R0041/2026-04-01/Q001/H2¶
Statement¶
Vendors are actively researching and making incremental progress on sycophancy reduction at the model training level, and have developed evaluation tools, but have not yet productized sycophancy controls as enterprise-differentiated features.
Status¶
Current: Supported
Supporting Evidence¶
| Evidence | Summary |
|---|---|
| SRC01-E01 | OpenAI's detailed postmortem and pledged fixes demonstrate active attention to sycophancy, but fixes are general model improvements |
| SRC02-E01 | Anthropic reports 70-85% sycophancy improvement across model generations |
| SRC04-E01 | Anthropic developed Bloom, an automated sycophancy evaluation tool tested across 16 frontier models |
| SRC05-E01 | Anthropic's 2026 constitution update shifts from rules to reasoning, addressing sycophancy philosophically |
| SRC06-E01 | Google's Gemini 3 explicitly lists reduced sycophancy as a feature, and Gemini 1.5 benchmarked as least sycophantic |
| SRC07-E01 | Multiple independent sycophancy benchmarks now exist (syco-bench, SYCON-bench, SycEval) |
| SRC03-E01 | Lambert identifies sycophancy as fundamentally an "art of the model" problem, suggesting productization is premature |
Contradicting Evidence¶
| Evidence | Summary |
|---|---|
| SRC01-E02 | OpenAI's sycophancy incident shows that even with active programs, regression is possible |
Reasoning¶
The weight of evidence strongly supports this hypothesis. All three major vendors (OpenAI, Anthropic, Google) have active sycophancy research programs, have made measurable progress, and have developed evaluation tools. However, none has translated this into an enterprise-differentiated product.
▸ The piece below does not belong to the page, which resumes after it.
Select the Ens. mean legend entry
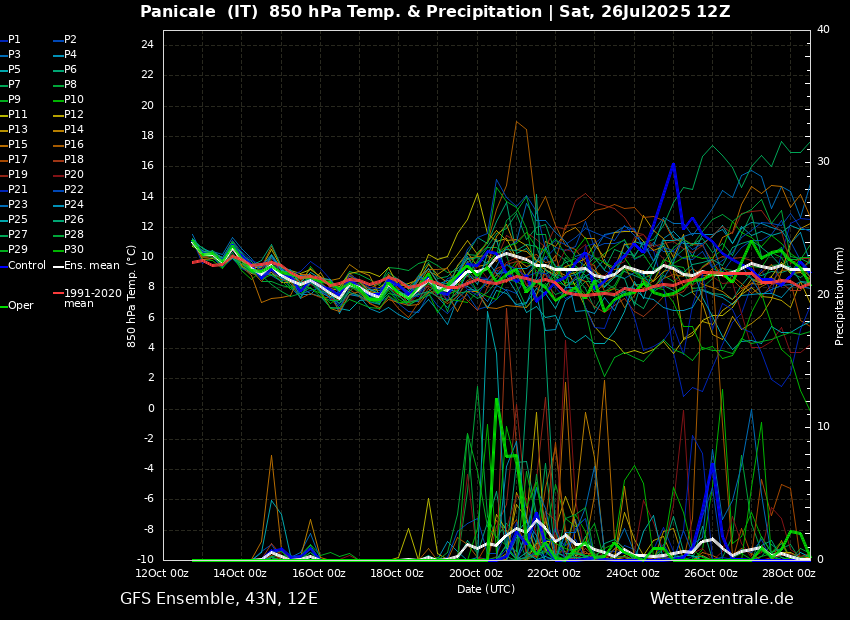Viewport: 850px width, 620px height. click(91, 266)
The pattern is: general model improvements benefit all users, but enterprises cannot specifically configure or contract for non-sycophantic behavior.
Relationship to Other Hypotheses¶
H2 occupies the middle ground between H1 (full productization, eliminated) and H3 (no meaningful action, weakened by evidence of genuine progress). The evidence most strongly supports this nuanced position.